■ **WHAT TO DO**
Starting at the line below that contains "Click the override gutter icon beside run()", print each line through the end of the records exactly as it appears.
SOURCE DATA section start
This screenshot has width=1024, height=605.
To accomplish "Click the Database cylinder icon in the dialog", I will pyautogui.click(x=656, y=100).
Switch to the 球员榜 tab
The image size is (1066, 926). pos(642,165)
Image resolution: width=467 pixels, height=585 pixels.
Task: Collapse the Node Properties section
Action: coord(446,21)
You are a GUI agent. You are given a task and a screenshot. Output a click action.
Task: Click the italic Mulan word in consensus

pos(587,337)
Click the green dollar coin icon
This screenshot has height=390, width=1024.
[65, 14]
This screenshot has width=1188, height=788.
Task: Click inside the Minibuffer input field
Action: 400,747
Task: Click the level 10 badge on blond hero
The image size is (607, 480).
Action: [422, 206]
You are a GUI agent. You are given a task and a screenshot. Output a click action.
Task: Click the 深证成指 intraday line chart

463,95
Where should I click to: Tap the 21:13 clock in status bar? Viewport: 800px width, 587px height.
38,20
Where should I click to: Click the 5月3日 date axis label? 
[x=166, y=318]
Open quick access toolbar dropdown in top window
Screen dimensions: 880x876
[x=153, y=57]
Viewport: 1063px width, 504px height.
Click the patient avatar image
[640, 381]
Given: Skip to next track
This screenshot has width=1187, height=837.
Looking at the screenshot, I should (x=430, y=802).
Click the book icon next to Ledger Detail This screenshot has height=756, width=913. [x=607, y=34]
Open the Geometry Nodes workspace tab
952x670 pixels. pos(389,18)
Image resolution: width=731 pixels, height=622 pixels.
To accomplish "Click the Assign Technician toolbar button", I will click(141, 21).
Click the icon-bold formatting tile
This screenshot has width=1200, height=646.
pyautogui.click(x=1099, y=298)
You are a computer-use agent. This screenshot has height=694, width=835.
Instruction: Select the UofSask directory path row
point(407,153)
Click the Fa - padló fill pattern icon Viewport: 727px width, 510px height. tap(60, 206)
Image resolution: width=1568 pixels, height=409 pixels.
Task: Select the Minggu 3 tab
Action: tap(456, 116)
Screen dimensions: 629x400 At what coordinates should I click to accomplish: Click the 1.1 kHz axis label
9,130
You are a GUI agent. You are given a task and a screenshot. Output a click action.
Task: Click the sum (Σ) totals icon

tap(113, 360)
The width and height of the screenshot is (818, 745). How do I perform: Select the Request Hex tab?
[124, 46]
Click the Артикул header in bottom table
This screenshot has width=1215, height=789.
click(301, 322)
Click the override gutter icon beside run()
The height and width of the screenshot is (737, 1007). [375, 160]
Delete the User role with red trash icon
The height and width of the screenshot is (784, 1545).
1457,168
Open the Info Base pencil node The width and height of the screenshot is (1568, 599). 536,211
SOURCE DATA section end
■ **ANSWER SECTION**
Click the override gutter icon beside run()
The height and width of the screenshot is (737, 1007). [375, 160]
Delete the User role with red trash icon
The height and width of the screenshot is (784, 1545).
1457,168
Open the Info Base pencil node The width and height of the screenshot is (1568, 599). 536,211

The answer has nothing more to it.